Your assignment => For this exercise, copy out each line of the material below that includes "agent".

Records for the task =>
———

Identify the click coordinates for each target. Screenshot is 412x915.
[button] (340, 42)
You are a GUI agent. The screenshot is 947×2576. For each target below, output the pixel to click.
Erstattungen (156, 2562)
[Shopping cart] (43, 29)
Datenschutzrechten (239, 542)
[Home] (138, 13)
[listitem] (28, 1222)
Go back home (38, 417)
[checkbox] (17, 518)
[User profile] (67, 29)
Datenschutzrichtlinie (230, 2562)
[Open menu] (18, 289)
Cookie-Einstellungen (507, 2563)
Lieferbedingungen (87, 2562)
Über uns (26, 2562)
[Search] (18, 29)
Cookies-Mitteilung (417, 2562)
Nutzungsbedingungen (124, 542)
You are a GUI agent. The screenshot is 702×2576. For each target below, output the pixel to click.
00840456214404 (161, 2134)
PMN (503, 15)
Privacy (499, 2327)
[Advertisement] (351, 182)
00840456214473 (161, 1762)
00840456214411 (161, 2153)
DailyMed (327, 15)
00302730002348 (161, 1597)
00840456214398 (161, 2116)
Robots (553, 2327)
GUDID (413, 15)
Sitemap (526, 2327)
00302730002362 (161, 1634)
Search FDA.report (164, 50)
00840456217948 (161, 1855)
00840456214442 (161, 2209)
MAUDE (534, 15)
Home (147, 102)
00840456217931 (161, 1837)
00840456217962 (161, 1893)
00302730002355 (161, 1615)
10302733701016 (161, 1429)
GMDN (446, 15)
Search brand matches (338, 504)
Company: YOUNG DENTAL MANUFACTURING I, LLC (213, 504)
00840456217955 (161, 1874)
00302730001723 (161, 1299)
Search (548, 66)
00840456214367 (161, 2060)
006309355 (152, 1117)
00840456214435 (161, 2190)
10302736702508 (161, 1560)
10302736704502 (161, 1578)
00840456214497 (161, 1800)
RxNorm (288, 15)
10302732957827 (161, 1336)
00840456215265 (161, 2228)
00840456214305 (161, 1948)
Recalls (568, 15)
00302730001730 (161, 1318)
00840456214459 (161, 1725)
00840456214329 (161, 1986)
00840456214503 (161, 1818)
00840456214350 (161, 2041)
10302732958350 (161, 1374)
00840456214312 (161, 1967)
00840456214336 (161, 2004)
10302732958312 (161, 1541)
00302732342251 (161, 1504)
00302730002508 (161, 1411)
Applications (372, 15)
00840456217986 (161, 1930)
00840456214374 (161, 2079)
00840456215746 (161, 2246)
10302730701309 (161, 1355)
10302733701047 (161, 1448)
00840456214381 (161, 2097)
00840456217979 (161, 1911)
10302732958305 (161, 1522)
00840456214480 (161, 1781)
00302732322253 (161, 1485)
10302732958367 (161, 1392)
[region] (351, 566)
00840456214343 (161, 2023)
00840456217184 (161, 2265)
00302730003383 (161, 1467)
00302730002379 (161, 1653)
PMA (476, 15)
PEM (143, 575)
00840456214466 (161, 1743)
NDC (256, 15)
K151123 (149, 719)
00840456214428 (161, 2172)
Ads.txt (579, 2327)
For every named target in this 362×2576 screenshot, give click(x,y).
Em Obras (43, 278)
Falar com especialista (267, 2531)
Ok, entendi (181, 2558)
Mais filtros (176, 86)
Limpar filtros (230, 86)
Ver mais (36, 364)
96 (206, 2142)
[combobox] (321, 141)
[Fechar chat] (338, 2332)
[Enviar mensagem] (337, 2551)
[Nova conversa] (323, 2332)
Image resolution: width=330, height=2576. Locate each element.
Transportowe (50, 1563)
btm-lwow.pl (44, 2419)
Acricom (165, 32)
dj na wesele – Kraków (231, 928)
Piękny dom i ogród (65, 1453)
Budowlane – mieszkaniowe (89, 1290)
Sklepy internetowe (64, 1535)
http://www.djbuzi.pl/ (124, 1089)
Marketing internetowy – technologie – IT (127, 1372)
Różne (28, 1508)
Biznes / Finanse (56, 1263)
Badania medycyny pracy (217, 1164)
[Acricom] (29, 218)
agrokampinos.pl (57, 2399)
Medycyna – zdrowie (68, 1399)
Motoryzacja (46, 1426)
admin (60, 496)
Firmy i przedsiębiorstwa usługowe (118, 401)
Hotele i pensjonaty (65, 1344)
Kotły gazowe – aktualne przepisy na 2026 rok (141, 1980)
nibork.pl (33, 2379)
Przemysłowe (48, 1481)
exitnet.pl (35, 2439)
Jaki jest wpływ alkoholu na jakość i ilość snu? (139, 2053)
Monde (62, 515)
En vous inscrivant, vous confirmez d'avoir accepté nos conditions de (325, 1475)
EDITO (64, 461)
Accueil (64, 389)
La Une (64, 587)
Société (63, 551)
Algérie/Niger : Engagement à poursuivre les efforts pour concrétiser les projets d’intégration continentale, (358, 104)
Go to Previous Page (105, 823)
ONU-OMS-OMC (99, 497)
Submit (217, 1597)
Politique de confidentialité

———

The completed task =>
You are a GUI agent. The screenshot is 947×2576. For each target below, output the pixel to click.
You are a GUI agent. The screenshot is 702×2576. For each target below, output the pixel to click.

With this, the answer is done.